The Rio Puerco is a tributary of the Rio Grande in the U.S. state of New Mexico. From its source on the west side of the Nacimiento Mountains, it flows about 230 mi, generally south to join the Rio Grande about 20 mi south of Belen and about 50 mi south of Albuquerque. Its drainage basin is about 7350 sqmi large, of which probably about 1130 sqmi are noncontributing.

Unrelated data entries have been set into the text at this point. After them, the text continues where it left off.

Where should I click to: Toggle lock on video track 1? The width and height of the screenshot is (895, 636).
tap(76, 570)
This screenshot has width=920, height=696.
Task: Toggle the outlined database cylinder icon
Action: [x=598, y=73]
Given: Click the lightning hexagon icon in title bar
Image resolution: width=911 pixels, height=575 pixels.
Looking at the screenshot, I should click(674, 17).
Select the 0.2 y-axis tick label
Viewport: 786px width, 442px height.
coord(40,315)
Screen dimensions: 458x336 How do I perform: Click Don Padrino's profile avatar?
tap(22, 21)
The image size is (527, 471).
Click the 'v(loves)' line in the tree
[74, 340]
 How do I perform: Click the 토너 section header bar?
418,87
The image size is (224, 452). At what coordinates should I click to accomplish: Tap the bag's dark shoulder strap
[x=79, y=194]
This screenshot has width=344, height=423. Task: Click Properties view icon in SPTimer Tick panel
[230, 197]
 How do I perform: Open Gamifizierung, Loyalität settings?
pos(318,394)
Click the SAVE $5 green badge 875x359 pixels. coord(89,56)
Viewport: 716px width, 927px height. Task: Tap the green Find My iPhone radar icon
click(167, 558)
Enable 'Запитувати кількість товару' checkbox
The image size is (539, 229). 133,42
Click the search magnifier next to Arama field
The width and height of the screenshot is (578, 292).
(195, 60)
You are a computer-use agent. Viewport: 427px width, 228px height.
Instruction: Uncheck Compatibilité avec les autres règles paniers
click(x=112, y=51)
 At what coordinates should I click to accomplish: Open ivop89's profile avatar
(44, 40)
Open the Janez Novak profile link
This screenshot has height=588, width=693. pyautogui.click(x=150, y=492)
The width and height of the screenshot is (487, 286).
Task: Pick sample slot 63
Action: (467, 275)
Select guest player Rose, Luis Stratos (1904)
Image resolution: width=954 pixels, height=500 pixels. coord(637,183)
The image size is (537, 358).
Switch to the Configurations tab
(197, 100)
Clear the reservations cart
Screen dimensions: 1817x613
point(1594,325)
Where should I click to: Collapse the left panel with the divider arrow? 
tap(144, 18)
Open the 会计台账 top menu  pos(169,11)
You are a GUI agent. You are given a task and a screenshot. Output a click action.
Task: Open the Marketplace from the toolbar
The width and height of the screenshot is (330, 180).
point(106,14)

The Rio Puerco is ephemeral, with no streamflow for part of the year. Its discharge averages 39.5 cuft/s. The maximum officially recorded discharge was 5980 cuft/s, in 1941. The greatest flood since about 1880 occurred on September 23, 1929, with an estimated discharge of 35000 cuft/s. Another flood, on August 12, 1929, reached an estimated 30600 cuft/s.

==Name==
Although Rio Puerco means River of Pigs in Spanish, this usage in the southwestern United States is better translated as Muddy River.

==Course==
The Rio Puerco arises in the San Pedro Peaks area of the Nacimiento Mountains, in the San Pedro Parks Wilderness area of the Santa Fe National Forest. It flows generally south and southwest, leaving the mountains and national forest near the village of Cuba. From there the river flows generally south. It flows along the west side of the Jemez Indian Reservation. Arroyo Chico joins from the west, between Mesa San Luis and Mesa Chivato. The Rio Puerco continues south, passing west of Mesa Prieta, then through the Laguna Indian Reservation and the Tohajiilee Indian Reservation. Near the Bernalillo–Valencia county line and the Isleta Indian Reservation the river is joined by the Rio San Jose, which flows from the west near Grants through the Laguna Reservation. The Rio Puerco continues south through the Albuquerque Basin to the Rio Grande about 20 mi south of Belen and about 50 mi south of Albuquerque.

==History==
The Rio Puerco Valley is notable for once hosting a significant numbers of ancestral Puebloan (descendants of the Basketmaker II) people, many of them fleeing the collapse of the Chacoan civilization.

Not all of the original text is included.